What you have to do — Copy the data below word for word, starting at the line that contains "The image size is (859, 1400)." and ending after the line that contains "coord(332,181)".

Items from a dataset —
--------------------

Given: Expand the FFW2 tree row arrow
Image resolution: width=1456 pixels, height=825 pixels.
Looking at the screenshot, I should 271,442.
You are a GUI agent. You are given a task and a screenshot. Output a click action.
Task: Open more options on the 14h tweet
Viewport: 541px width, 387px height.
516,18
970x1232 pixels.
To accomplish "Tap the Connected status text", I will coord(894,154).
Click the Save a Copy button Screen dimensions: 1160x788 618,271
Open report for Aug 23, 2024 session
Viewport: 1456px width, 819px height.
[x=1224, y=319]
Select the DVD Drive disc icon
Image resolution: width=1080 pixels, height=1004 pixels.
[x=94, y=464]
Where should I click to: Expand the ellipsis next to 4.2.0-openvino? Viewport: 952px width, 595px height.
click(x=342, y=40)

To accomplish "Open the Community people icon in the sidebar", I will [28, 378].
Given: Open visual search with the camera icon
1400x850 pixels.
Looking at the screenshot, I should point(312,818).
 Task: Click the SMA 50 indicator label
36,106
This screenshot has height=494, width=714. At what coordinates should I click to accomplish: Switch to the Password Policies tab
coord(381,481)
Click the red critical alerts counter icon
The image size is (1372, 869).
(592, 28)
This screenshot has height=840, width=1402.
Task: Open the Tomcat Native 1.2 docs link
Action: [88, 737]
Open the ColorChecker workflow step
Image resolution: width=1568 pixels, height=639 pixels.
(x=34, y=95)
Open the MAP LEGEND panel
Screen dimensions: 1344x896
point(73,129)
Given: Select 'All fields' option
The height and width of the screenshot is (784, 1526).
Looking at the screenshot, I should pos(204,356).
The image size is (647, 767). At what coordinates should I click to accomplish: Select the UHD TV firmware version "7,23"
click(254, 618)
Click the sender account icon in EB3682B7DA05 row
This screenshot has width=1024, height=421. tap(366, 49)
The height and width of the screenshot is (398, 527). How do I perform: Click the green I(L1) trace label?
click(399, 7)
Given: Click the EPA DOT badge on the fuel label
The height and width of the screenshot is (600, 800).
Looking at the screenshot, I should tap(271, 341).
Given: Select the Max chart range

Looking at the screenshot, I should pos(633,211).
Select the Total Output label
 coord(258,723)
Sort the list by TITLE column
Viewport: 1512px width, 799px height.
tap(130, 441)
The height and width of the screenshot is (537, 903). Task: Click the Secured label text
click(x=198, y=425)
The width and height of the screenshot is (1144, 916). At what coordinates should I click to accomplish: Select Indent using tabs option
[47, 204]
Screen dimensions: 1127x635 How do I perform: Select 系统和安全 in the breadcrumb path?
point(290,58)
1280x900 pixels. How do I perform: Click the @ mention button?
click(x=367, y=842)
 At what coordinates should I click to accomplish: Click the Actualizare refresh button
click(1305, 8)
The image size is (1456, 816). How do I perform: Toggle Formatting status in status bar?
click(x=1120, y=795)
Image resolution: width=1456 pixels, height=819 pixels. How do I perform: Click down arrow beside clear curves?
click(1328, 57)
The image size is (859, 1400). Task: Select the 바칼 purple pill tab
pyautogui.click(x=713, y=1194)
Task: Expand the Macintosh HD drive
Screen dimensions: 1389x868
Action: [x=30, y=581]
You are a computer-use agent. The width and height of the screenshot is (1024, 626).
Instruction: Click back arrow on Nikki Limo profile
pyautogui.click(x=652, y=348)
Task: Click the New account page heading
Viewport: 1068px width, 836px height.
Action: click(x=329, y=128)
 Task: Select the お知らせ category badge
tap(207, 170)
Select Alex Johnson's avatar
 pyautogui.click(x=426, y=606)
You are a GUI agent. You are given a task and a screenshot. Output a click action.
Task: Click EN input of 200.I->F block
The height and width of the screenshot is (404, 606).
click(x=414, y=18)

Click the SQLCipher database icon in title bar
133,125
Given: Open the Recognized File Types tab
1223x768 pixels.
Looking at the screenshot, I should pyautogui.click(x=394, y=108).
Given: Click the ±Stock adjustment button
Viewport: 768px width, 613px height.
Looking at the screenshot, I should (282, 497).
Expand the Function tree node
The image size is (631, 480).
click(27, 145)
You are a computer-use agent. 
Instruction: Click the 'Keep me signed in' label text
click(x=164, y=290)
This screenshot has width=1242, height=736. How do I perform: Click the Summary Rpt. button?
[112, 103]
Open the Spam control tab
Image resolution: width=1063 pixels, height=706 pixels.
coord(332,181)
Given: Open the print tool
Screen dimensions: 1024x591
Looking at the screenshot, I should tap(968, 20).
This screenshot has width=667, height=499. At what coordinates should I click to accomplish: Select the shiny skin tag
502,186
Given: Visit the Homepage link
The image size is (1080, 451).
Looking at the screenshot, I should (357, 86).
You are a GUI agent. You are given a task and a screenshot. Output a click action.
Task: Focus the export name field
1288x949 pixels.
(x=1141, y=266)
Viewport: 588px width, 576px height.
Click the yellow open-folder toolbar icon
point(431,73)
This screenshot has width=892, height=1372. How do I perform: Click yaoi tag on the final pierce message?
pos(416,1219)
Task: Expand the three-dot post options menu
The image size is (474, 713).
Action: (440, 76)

--------------------

Result of the task —
The image size is (859, 1400). Task: Select the 바칼 purple pill tab
pyautogui.click(x=713, y=1194)
Task: Expand the Macintosh HD drive
Screen dimensions: 1389x868
Action: [x=30, y=581]
You are a computer-use agent. The width and height of the screenshot is (1024, 626).
Instruction: Click back arrow on Nikki Limo profile
pyautogui.click(x=652, y=348)
Task: Click the New account page heading
Viewport: 1068px width, 836px height.
Action: click(x=329, y=128)
 Task: Select the お知らせ category badge
tap(207, 170)
Select Alex Johnson's avatar
 pyautogui.click(x=426, y=606)
You are a GUI agent. You are given a task and a screenshot. Output a click action.
Task: Click EN input of 200.I->F block
The height and width of the screenshot is (404, 606).
click(x=414, y=18)

Click the SQLCipher database icon in title bar
133,125
Given: Open the Recognized File Types tab
1223x768 pixels.
Looking at the screenshot, I should pyautogui.click(x=394, y=108).
Given: Click the ±Stock adjustment button
Viewport: 768px width, 613px height.
Looking at the screenshot, I should (282, 497).
Expand the Function tree node
The image size is (631, 480).
click(27, 145)
You are a computer-use agent. 
Instruction: Click the 'Keep me signed in' label text
click(x=164, y=290)
This screenshot has width=1242, height=736. How do I perform: Click the Summary Rpt. button?
[112, 103]
Open the Spam control tab
Image resolution: width=1063 pixels, height=706 pixels.
coord(332,181)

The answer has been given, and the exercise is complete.